What to know about your child’s Income Taxes
We encourage our children to work to learn independent principles. When do children have to file an income tax return for the money they earn, if at all?
Even if your child is listed as a dependent on your tax return; the IRS does not exempt anyone from filing a tax return based on age.
Most children have only a hazy understanding of income taxes, let alone the same laws they must follow. As a parent, it is your responsibility to assist your child in completing this rite of passage by reviewing tax-filing requirements or seeking advice from tax professionals.
Dependent Child Status
Some people wrongly feel that because their child is a dependent, they are exempt from filing taxes. However, if your child meets any of the requirements below, their status as a dependent child does not exempt them from filing an income tax return.
Your child must meet the following criteria to be considered as your dependent:
● Have a Social Security Number (SSN)
● Be a son, daughter, adopted child, stepchild, eligible foster child, sibling, half-sibling, step-sibling, or offspring of any individual.
● Be under the age of 19, or under the age of 24 if a full-time student or any age if permanently and incapacitated at the end of the tax year.
● Live with you for more than half the year in the U.S.
If your dependant has one or more of the following forms of income, they may be required to submit a return:
It includes earnings, salaries, tips, and other compensation you earned. Scholarships and fellowships that are taxable also count as earned income.
Unearned income includes taxable interest, capital gains, and ordinary dividends. Unemployment compensation, taxable social security benefits, pensions, annuities of unearned income from a trust, and capital gain distributions are all examples of unearned income. Unearned income isn’t always exempt from taxation.
At any age:
If you are dependent on someone else’s tax return and are filing your own, your standard deduction cannot exceed $1,100 or the sum of $350 plus your individual earned income.

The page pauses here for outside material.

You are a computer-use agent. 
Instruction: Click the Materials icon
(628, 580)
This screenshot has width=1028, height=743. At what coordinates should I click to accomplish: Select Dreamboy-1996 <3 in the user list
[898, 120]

You cannot e-file your first year if you are under 16 and have never filed a tax return. The following year, you will be able to e-file your return.

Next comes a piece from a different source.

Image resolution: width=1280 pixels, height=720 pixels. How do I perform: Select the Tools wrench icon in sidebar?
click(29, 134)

Filing your child’s tax return
If your child can do so, he must file their tax return. If he isn’t old enough to understand how to file a tax return, you’ll have to file it for him or put his earnings on your return.

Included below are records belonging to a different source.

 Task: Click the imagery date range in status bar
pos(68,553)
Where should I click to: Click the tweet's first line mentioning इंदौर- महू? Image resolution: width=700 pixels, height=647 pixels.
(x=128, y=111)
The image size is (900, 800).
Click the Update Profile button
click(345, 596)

If you prepare the return, you can sign it on his behalf if he cannot do so. You must, however, sign your name and indicate that you are signing for the child as the parent or guardian. Signing your child’s return permits you to talk to the IRS about it if there are any questions later.
Should a Return Be Filed Even If Not Required?
Suppose your child qualifies for the earned income credit, additional child tax credit, health coverage tax credit, refundable credit for prior year minimum tax, first-time homebuyer credit, adoption credit; or refundable American opportunity education credit.
In that case, they should file a tax return even if they do not meet any of the filing requirements discussed. Who qualifies for these credits can be found in the tax return guidelines. Your child may be eligible for a refund if they file a tax return.
Reporting Your Child’s Income on Your Tax Return
Your child may be allowed to forego filing a separate tax return and instead put their earnings on yours, but only if the following conditions are met:
● Interest, dividends, and capital gains are your child’s only sources of income (unearned income).
● At the end of the year, your child was under 19 (or under the age of 24 if a full-time student).
● The gross income of your child was less than $11,000.
● Unless you select this choice, your child will be obliged to file a return.
● For the year, your child does not submit a joint return.
● Under the backup withholding regulations, no federal income tax was withheld from your child’s earnings.
● When implementing the unique tax regulations for children, you must use your parent’s return.